We are also using daily global nighttime light time-series records to study city lights and track changes in urban areas due to disaster-induced outages, inform recovery efforts, and study urbanization, electricity access, and socio-economic trends, to name a few. The expected outcome from our research is higher-level targeted datasets that have been extracted from daily observations with large variabilities, to then inform further scientific analyses, planning, and stakeholders, who may not necessarily have the expertise to extract these relevant patterns otherwise. With increasing climate-related uncertainty, remote sensing datasets will play a vital role in studying changes and adapting to shifting weather regimes and is an exciting area of study for its broad impact on science and society.

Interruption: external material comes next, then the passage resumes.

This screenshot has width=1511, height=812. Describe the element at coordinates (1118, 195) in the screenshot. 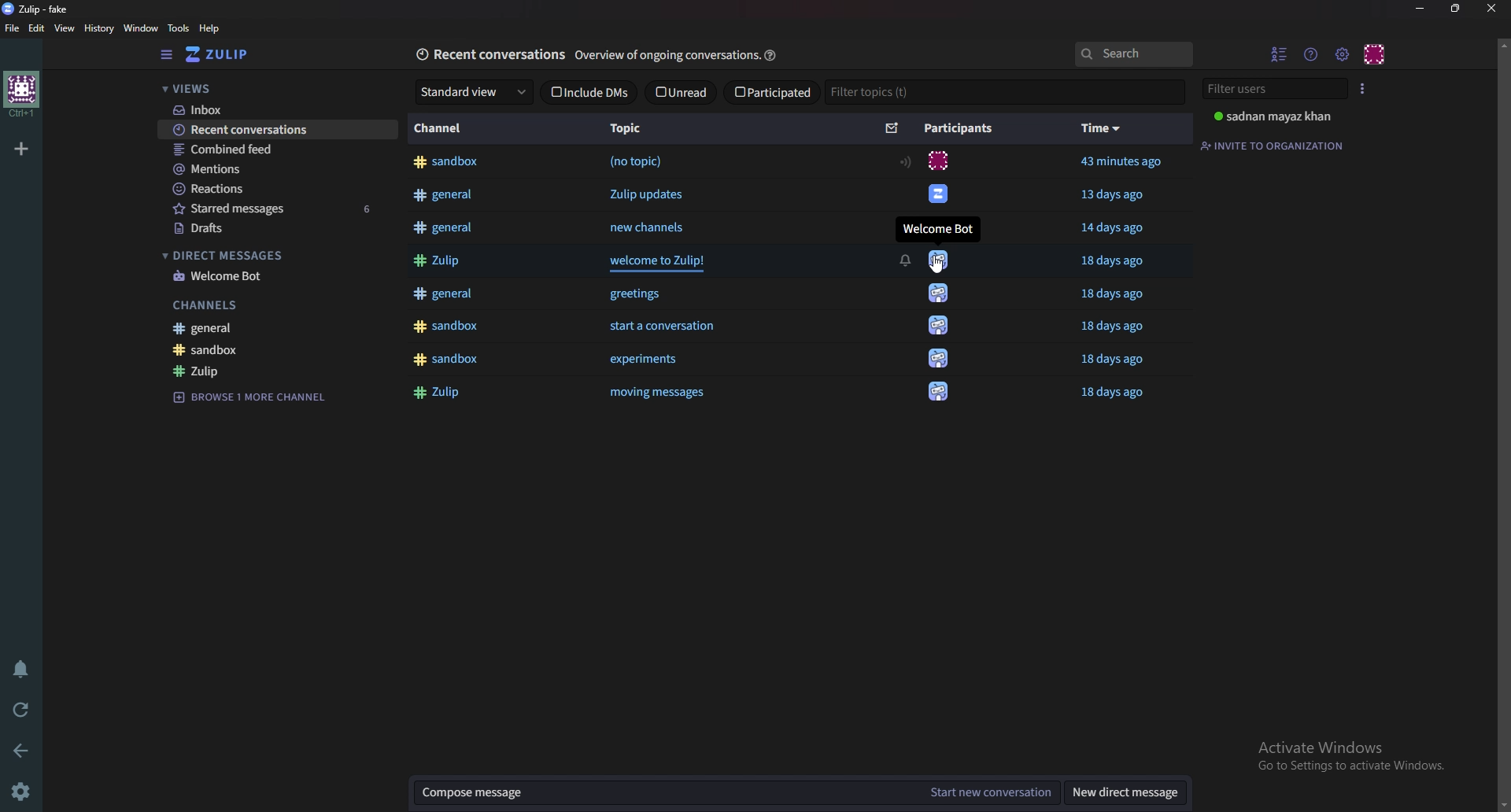

I see `13 days ago` at that location.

I particularly enjoy working on machine learning for scientific applications, particularly remotely sensed datasets. The exciting aspect of AI/ML for science is the impact it can have on discoverability, especially for relatively less explored datasets. Often while looking at scientific datasets, we have little idea what to look for – we may not have a very good representation of interesting signals that buried in the data. ML is uniquely suited for such situations to parse through the dataset often with multiple dimensionalities, and point domain experts to interesting and potentially unknown instances with high scientific significance. ML inferences of Earth observation datasets are also informative for long-term studies, monitoring changes from space, assisting with decision making and policy development, and have a tremendous scope to be used for social good for studying remote areas and the impact of changing climate particularly on vulnerable communities. Implications of ML and earth observation for science and society is the most exciting and rewarding aspect for me.
I would be interested in using remote sensing observations and physical models for forecasting studies to analyze likely future pathways for informing planning and adaptation strategies.
I would hope that my work in producing satellite-derived insights to study global environmental change is accessible not just to scientists, but also to decision-makers and stakeholders for leveraging the growing volume of satellite observations effectively in a wide range of applications.